PROBLEM TO WORK ON:
All records below are to be duplicated exactly, with every picture excluded.

Screenshot grounding data:
########
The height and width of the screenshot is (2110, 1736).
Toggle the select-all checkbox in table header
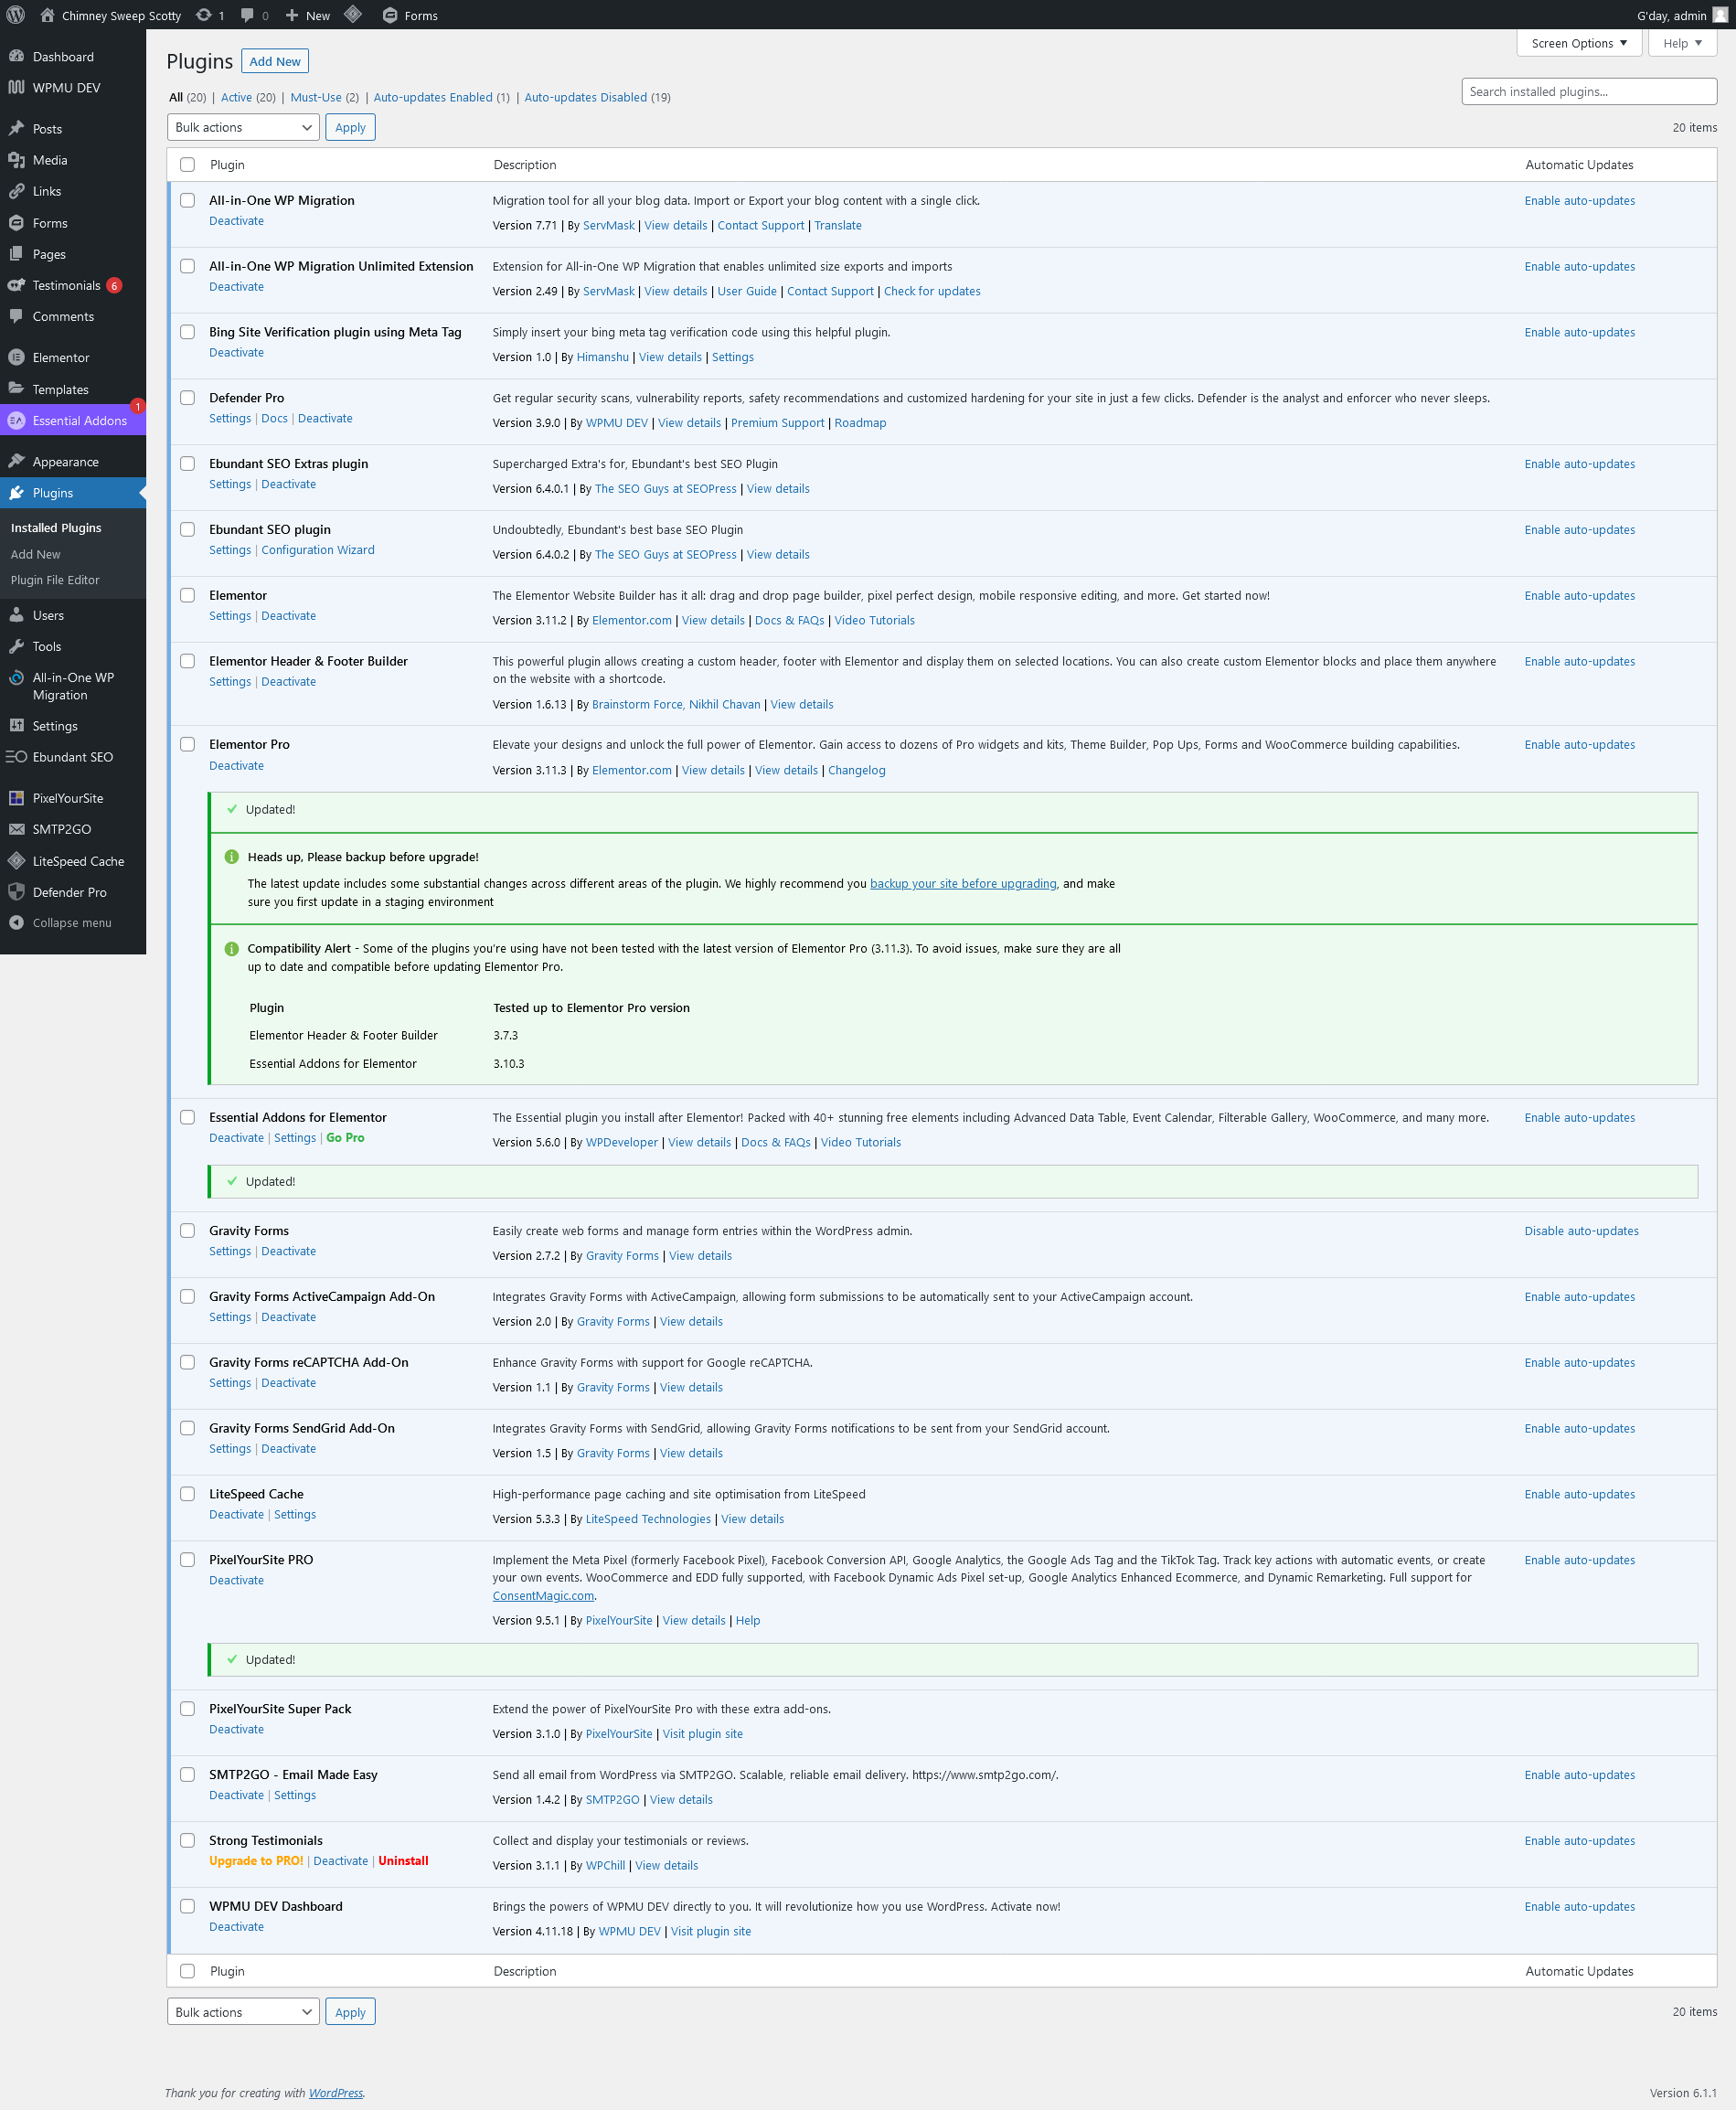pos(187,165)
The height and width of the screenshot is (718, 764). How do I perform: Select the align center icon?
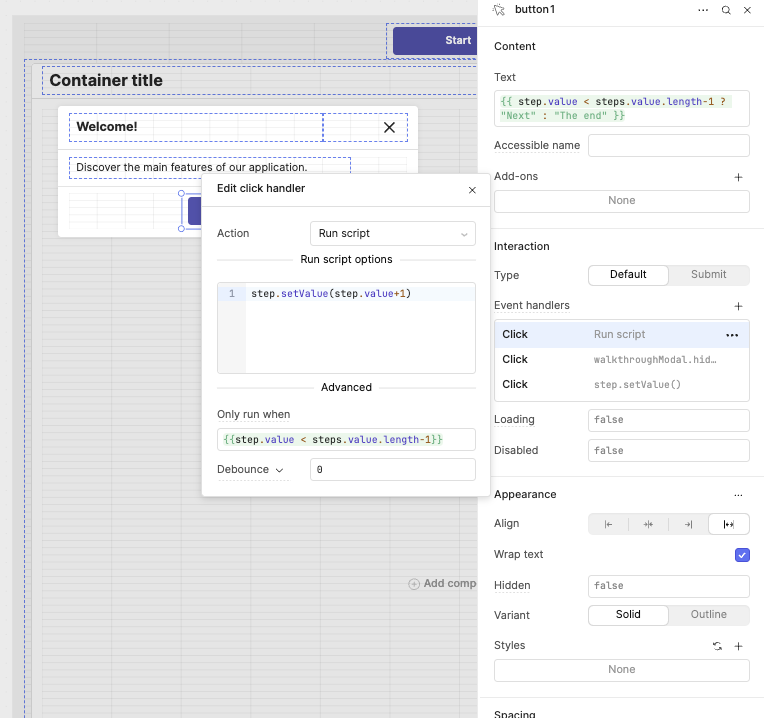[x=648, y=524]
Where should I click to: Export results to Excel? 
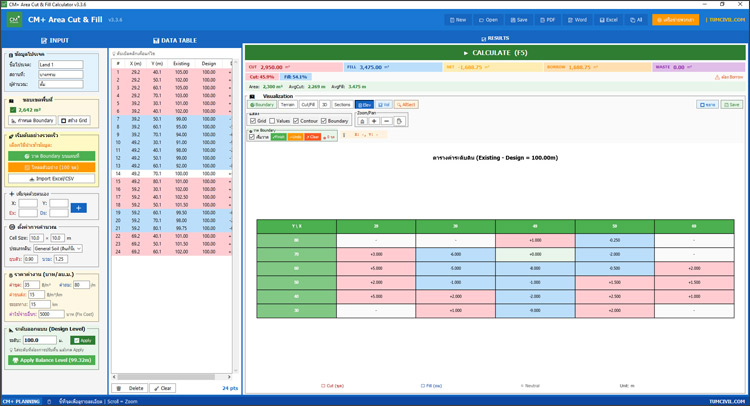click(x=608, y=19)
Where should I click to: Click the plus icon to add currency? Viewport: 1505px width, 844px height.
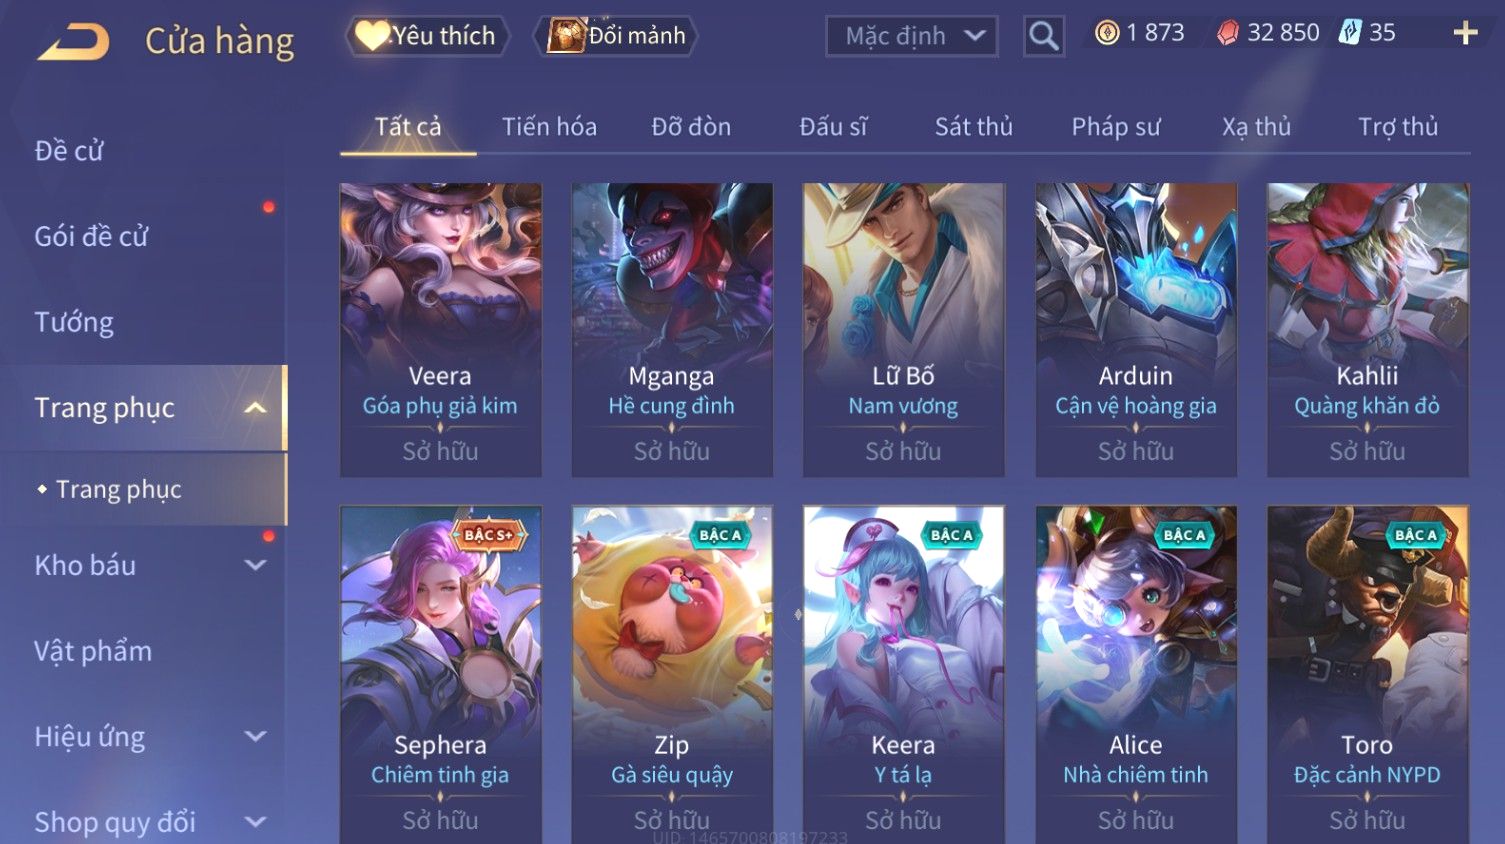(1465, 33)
########
COMPLETED EXERCISE:
The height and width of the screenshot is (2110, 1736).
Toggle the select-all checkbox in table header
pos(187,165)
The height and width of the screenshot is (718, 764). How do I perform: Select the align center icon?
[x=648, y=524]
Where should I click to: Export results to Excel? 
click(x=608, y=19)
Where should I click to: Click the plus icon to add currency? Viewport: 1505px width, 844px height.
(1465, 33)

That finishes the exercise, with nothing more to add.